El médico también menciona que, aunque la sal del Himalaya contiene “minerales importantes”, la concentración de estos minerales es tan baja que son prácticamente irrelevantes para la salud.

El doctor advierte que en algunas ocasiones, incluso podría contener minerales no tan deseables, como el plomo.

Otro mito que desmantela González es la supuesta ventaja de la sal del Himalaya en lo que respecta a la presión arterial.

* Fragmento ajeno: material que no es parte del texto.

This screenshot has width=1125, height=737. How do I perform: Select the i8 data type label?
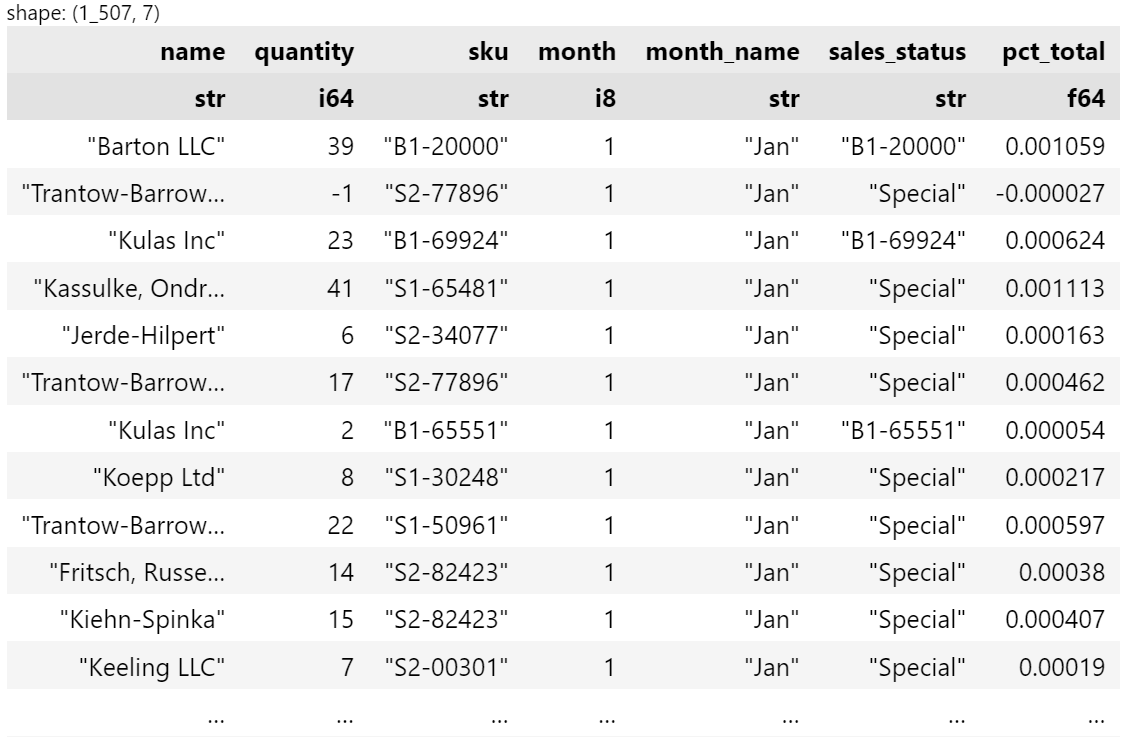tap(604, 99)
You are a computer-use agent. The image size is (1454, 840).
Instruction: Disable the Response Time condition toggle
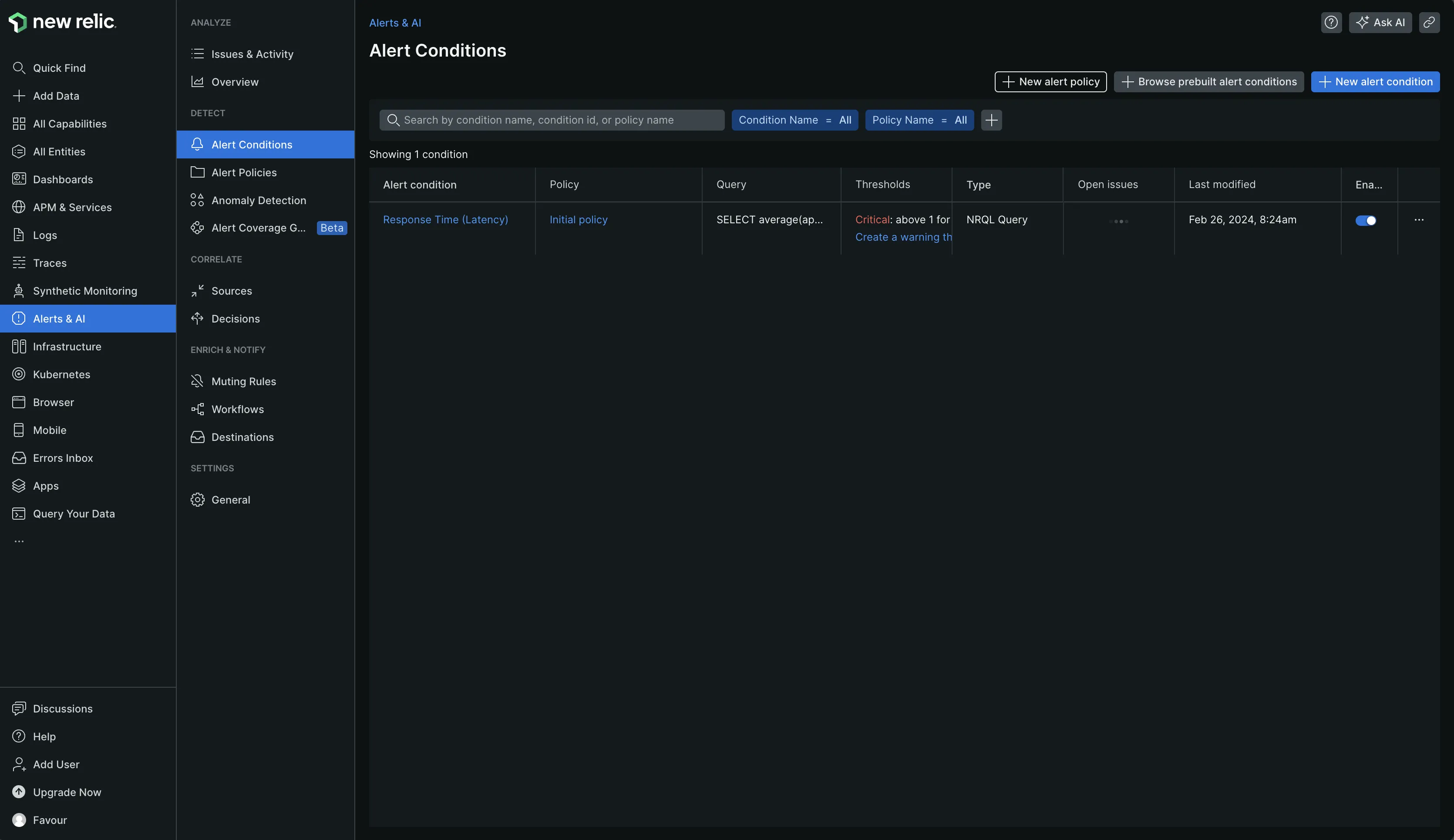pos(1365,220)
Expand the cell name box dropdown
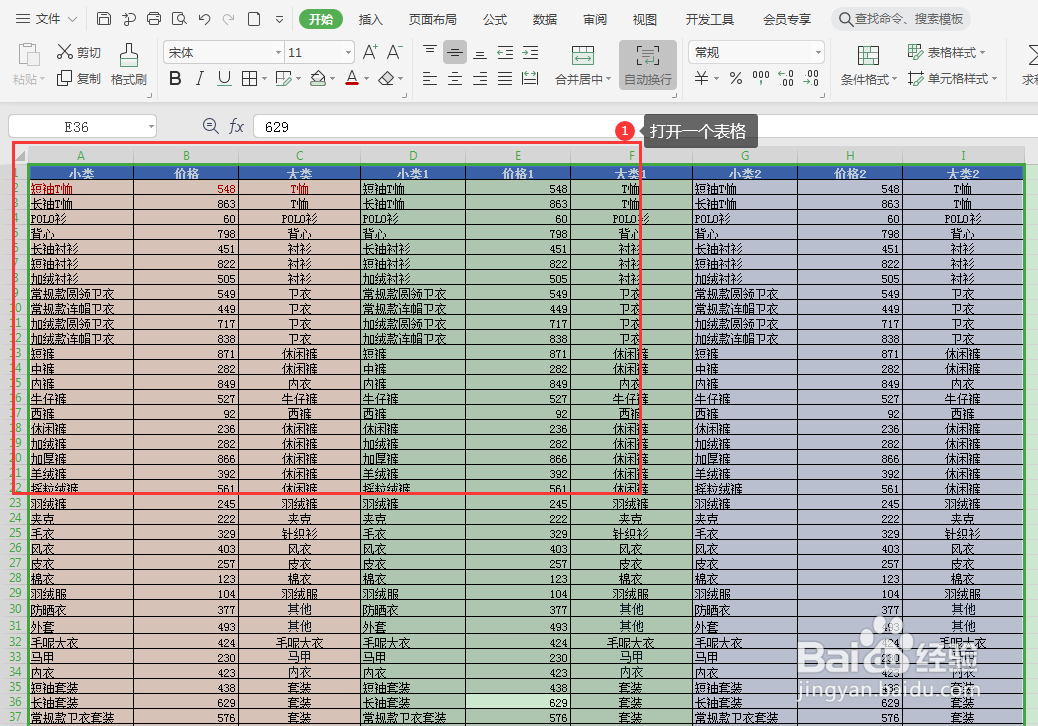Screen dimensions: 1038x726 pos(151,126)
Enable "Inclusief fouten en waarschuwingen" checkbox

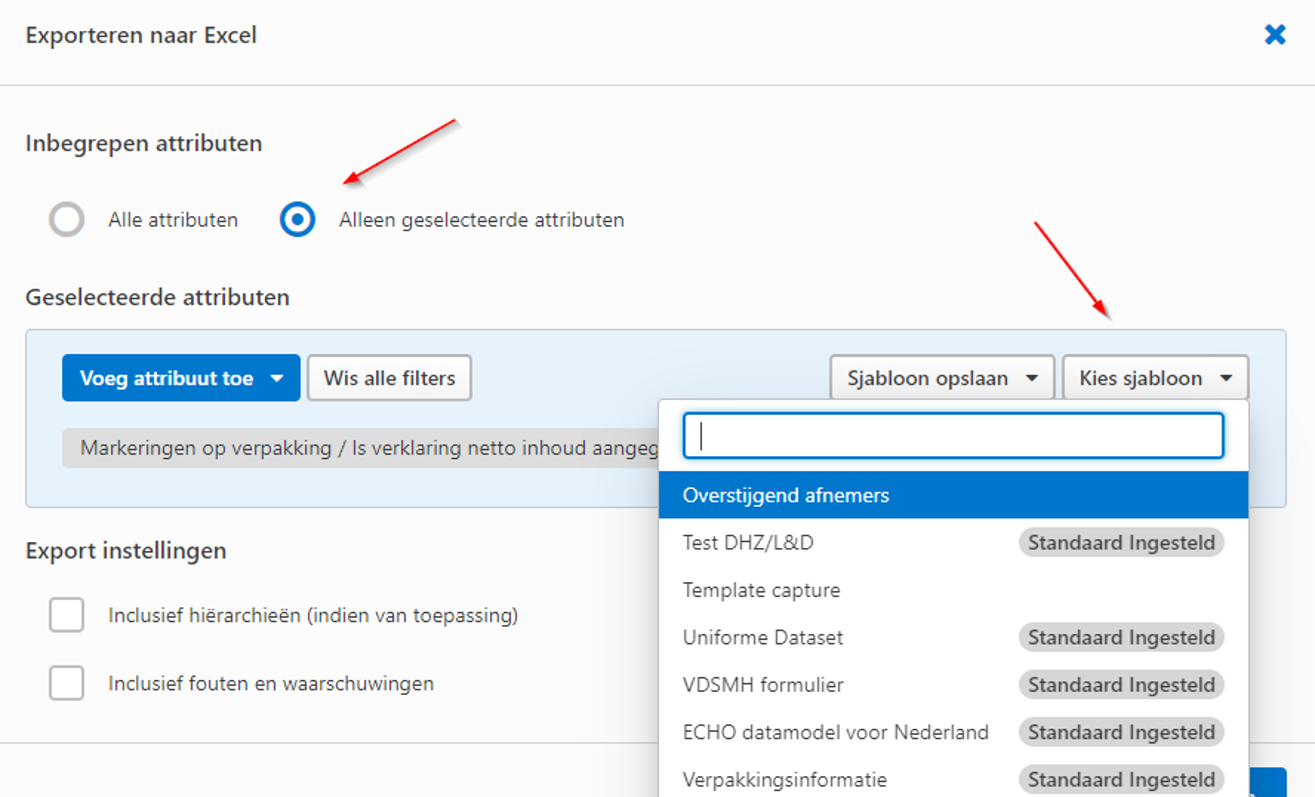[x=66, y=683]
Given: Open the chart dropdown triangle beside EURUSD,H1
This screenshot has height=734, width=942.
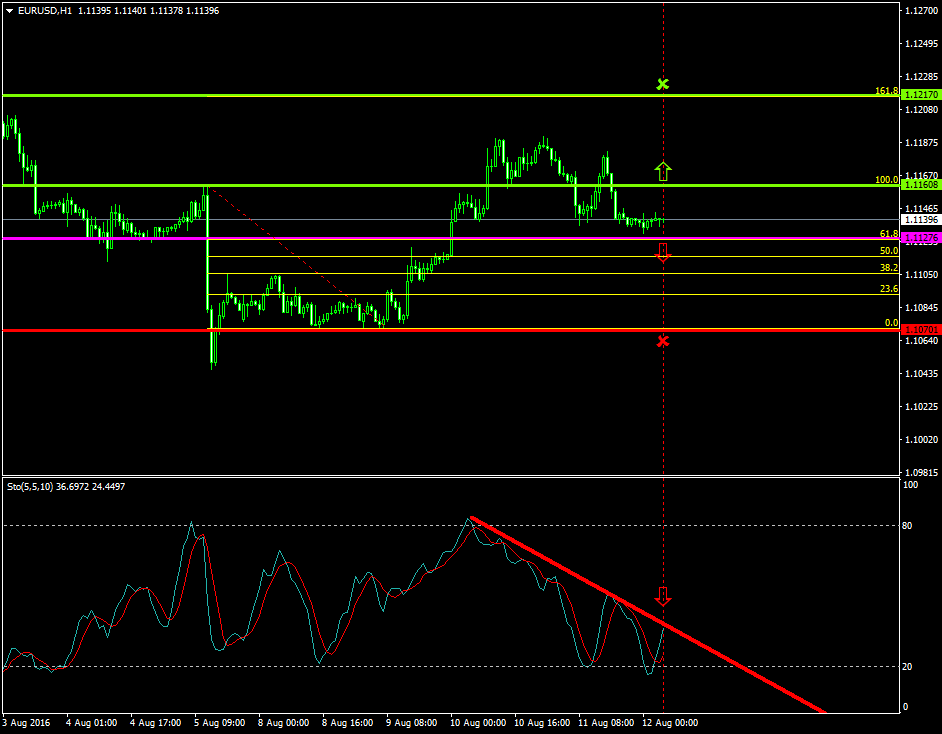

Muchos afirman que, al contener menos sodio, es menos dañina que la sal de mesa. No obstante, el doctor señala que ambas sales tienen prácticamente la misma cantidad de sodio por porción. La diferencia es minúscula, y no lo suficiente para justificar su fama de saludable.

Por supuesto, si aún así se opta por incluir sal del Himalaya en la dieta, es bueno tener en cuenta que, a pesar del marketing y las tendencias, lo más probable es que la simple y modesta sal de mesa sea igual de buena (o mala) para la salud.

“Si quieres consumirla y estás dispuesto a pagar el precio exagerado, está bien. Cada quien es libre de hacer esto, pero es muy poco probable que la sal del himalaya sea más saludable que la simple y austera sal de mesa”, puntualiza el doctor González.